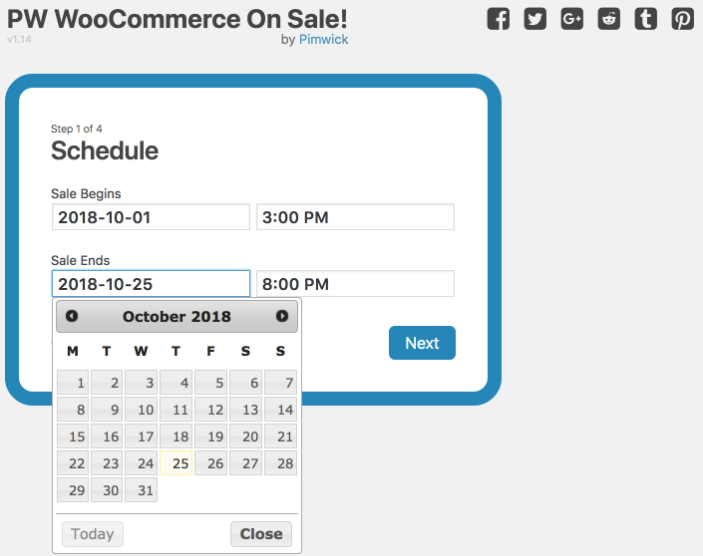Click the Next button
Image resolution: width=703 pixels, height=556 pixels.
[422, 343]
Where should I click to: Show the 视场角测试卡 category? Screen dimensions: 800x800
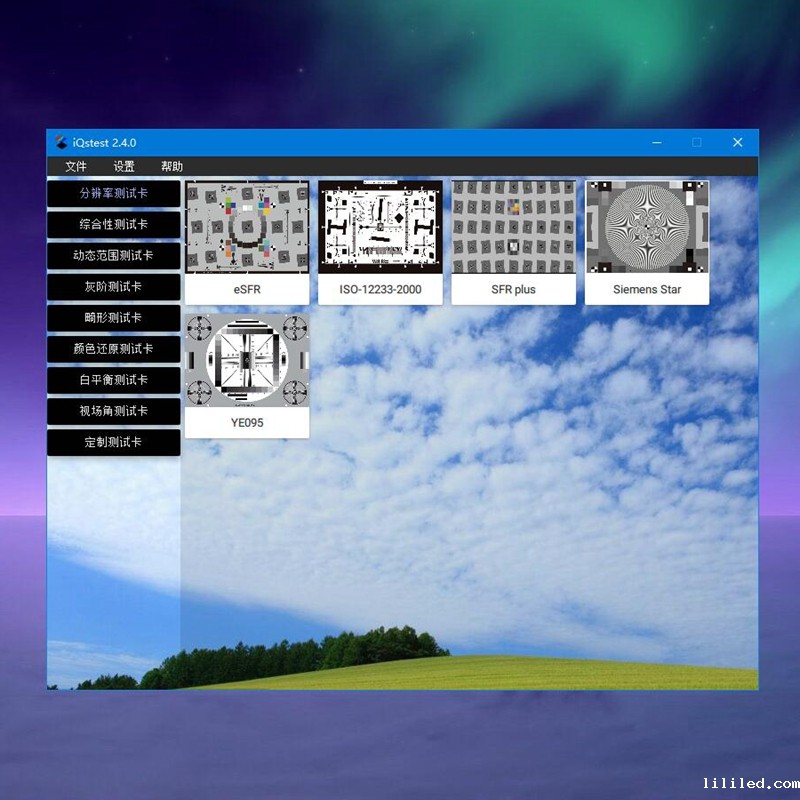114,411
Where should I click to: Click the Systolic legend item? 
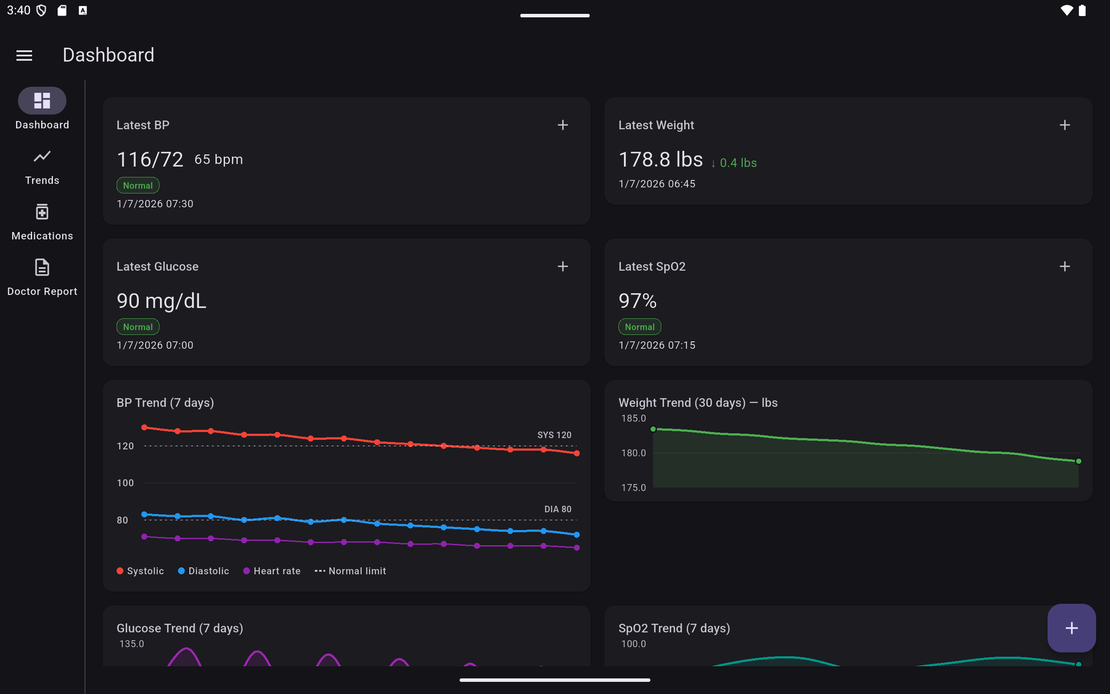coord(140,571)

┄┄┄┄┄┄┄┄┄┄

▸ Problem to work on
Retype, word for word, only the lines from the line with "Where should I click to: Show" to the final line of the listing above; the pictures do not belong in the copy.

▸ Response for this exercise
Where should I click to: Show the 视场角测试卡 category? Screen dimensions: 800x800
114,411
Where should I click to: Click the Systolic legend item? 
coord(140,571)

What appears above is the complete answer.